One of the direct competitors to Instagram is Pixelfed - https://pixelfed.org/ It is a web app which anyone can host. The clever twist here is that every instance can communicate with each other using a standard called ActivityPub. This way the network is decentralised, but you can still follow users from other networks, and everyone can like and comment on each other's photos.
You can post stories too.
At the moment of writing there are no native apps for Pixelfed, however their Web version works beautifully.
You can follow me here: https://pixelfed.social/alexsavin
If you decide to join Pixelfed, here are all the available instances: https://the-federation.info/pixelfed
Price: free (if you join one of the hosted instances)
Not a direct competitor to Instagram, more like a slow Twitter sort of service, which also fallbacks nicely to Open Web standards. It is what is written on a tin - a service allowing you to post small blog posts. You can follow friends too.
Here's mine: https://alexsavin.micro.blog
It looks just like a homepage, and there is RSS feed to subscribe to, if you are not a user of Micro.blog but still would like to keep an eye on new posts.
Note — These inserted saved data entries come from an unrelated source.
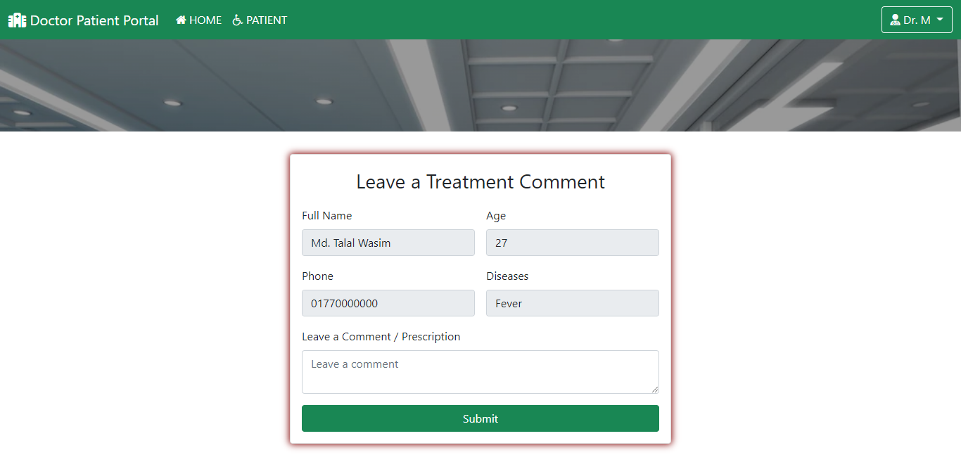This screenshot has height=462, width=961.
Task: Expand the Dr. M dropdown caret arrow
Action: coord(940,20)
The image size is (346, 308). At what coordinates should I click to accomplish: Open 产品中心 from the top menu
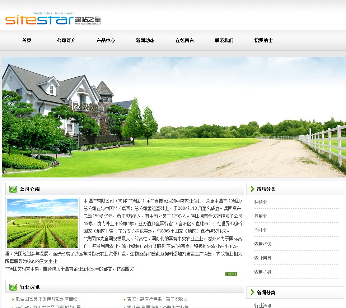(x=106, y=40)
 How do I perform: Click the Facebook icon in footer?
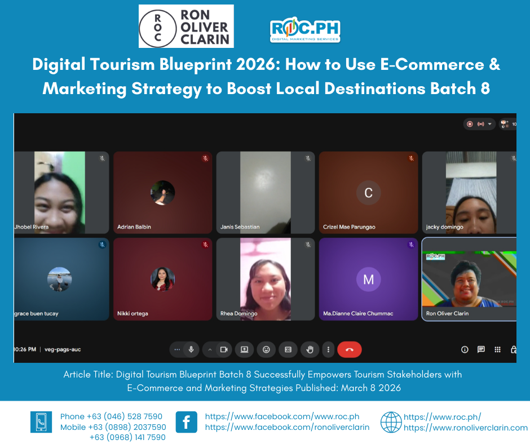[186, 422]
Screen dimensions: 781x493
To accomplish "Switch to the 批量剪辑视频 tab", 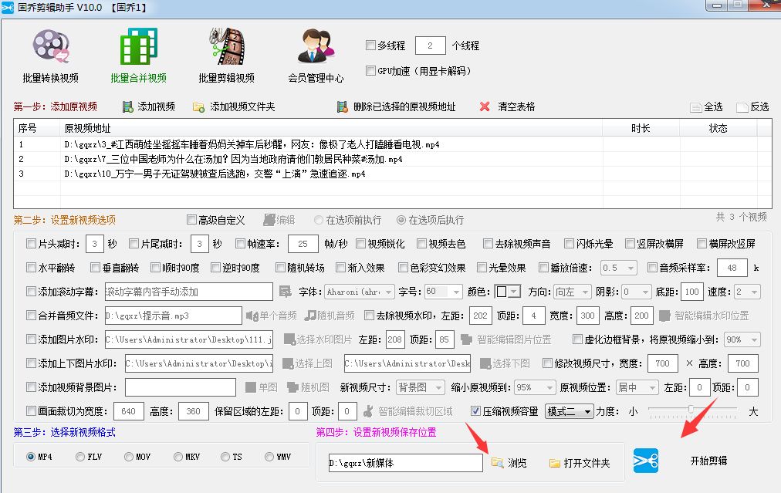I will click(x=228, y=54).
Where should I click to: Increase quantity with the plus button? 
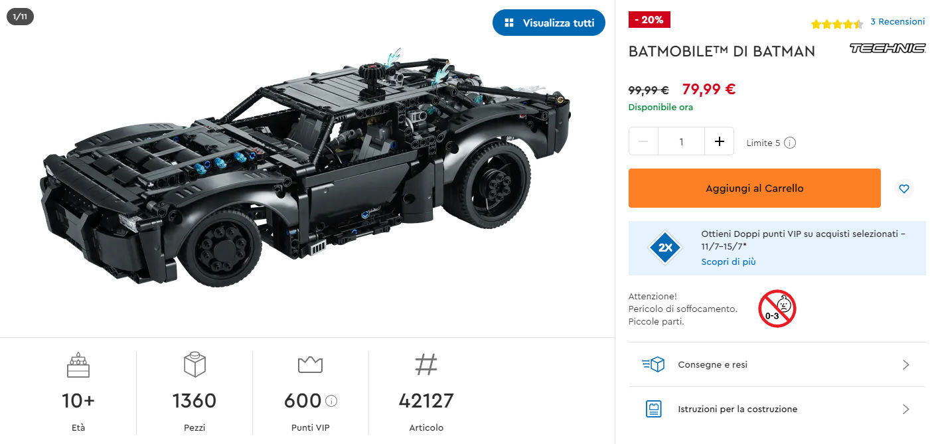719,141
Yes, RSS is alive and kicking, there are still amazing clients like Newsblur to subscribe to feeds and read latest updates. In fact, 95% of all podcasts are distributed via good old RSS. And there is an argument if you can call podcast a podcast if it is not available via RSS.
Microblog allows you to post pictures too. And they have something called emoji tags - it's when you use an appropriate emoji to signal the type of the content in the current post. This in turn enables discovery of photos (and books, and movie recommendations, and music) that users posted on the platform.
I mostly use Micro.blog as my Twitter replacement + open bookmarks registry. The community is nice too. You can fave posts, but also you get thoughtful comments and some of the greatest discussions with strangers on the Internet.
There is a native app for iOS and MacOS too.
Price: 5$ / month. This gives me hosted version of the service, so I don't have to host it myself. And, hopefully, helps the creator of the service to keep it up.
It's still around - now saved by Smugmug, which tries to figure out what to do with it. I mainly use it as my main full res photo storage for all the film scans. There is no limit on how big a single photo can be - or it is incredibly high.
There are some unique communities still around on Flickr - one of highlights would be stereoscopic photo communities, and anaglyph in particular. If you have a pair of red/cyan glasses handy, you can discover tons of 3D photos on Flickr for your personal enjoyment.
My personal Flickr (been going since 2008): https://www.flickr.com/photos/karismafilms/
Cost: £4.50 / month
I should probably mention that every single above mentioned service allows public access to your public posts and photos for everyone with a link, with no need for registration or SMS. This is quite literally the fundamental principle of the Web how it was invented and intended to be used. It was also how the Internet was different from a bunch of other networks that existed long time before - everyone are invited, anyone can learn HTML and post your own webpage in no time. Also, you could view the source code of anyone's webpage, learn a trick or two, and use them on your own page.
These times are mostly gone now. Viewing page source on the Web is mostly reserved for software developers.